Which would make the engine pretty much a very advanced variation of the British Interplanetary Society's "Dadelus" pulse fusion design (which also used pellets of deuterium, induced to fusion temps/pressures by lasers) which itself was a variation (or refinement) of Dyson's "Orion" nuclear starship design. (But using tiny explosion rather than big bombs).

I like how it has all that design "history" behind it!

:thumbsup:
 
DumbDumb2007 said:
Apart from the Starship Voyager how do Impulse Engines in reverse work ? Is there a magnetic filed they use to make the laws of physics alter so the thrust pulls the ship backwards ?

They work very well, or at least as well as the plot dictates that they do. Much like the Heisenberg Compensators. ;)
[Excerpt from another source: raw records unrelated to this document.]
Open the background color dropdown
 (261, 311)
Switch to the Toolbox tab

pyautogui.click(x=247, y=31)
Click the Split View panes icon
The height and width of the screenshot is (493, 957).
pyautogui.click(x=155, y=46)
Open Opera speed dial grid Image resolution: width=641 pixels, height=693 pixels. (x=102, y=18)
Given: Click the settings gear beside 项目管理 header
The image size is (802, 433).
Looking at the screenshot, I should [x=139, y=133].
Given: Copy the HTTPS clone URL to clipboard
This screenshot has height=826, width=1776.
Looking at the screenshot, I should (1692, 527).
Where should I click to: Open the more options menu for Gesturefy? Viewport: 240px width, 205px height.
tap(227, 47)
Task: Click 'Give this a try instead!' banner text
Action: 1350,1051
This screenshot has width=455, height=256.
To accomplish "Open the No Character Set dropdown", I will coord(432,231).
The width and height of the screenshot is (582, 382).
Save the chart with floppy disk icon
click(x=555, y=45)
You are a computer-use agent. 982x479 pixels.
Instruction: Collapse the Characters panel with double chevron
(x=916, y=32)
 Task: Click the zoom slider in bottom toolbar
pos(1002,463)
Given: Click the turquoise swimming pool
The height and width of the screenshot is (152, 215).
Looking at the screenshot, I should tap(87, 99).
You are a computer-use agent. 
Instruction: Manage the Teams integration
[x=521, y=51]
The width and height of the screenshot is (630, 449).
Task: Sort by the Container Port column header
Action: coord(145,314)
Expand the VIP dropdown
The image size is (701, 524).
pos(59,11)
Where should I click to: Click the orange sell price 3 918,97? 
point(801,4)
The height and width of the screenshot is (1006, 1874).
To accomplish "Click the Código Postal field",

(My apologies for being snarky. Couldn't resist... :D)

Cheers,
-CM-
 
Timo said:
Well, the point of canon on this would be that the Romulan use of singularities comes as a surprise to our 24th century Starfleet heroes. From "Face of the Enemy", Data first says he cannot explain the distortion caused by the Romulan ship, after which the informant DeSeve says the Romulans use quantum singularity power sources which might produce this distortion. If singularities were part of Federation technology in any respect (be it as power sources, garbage processors or nasty weapons), Data would automatically include their effect in his speculation on the distortion.

I disagree. He might simply be surprised that the Romulans are using singularities. If the Federation used this technology and believed it was a well protected secret, it might come as a very rude surprise that Romulans were now in possession of the secret.

Tiny black holes are a nice way to construct a scifi drive, no doubt about that. But onscreen Trek seems to work on the assumption that Federation technology achieves its spacetime distortions by some other means.

Of course, the original Star Trek left these details blissfully ambiguous. And yet, cut scenes from BoT made it clear the BoP incorporated stolen Earth technology. It would be a reasonable twist if stolen technology from the 23rd century evolved into a fully-developed threat in the 24th.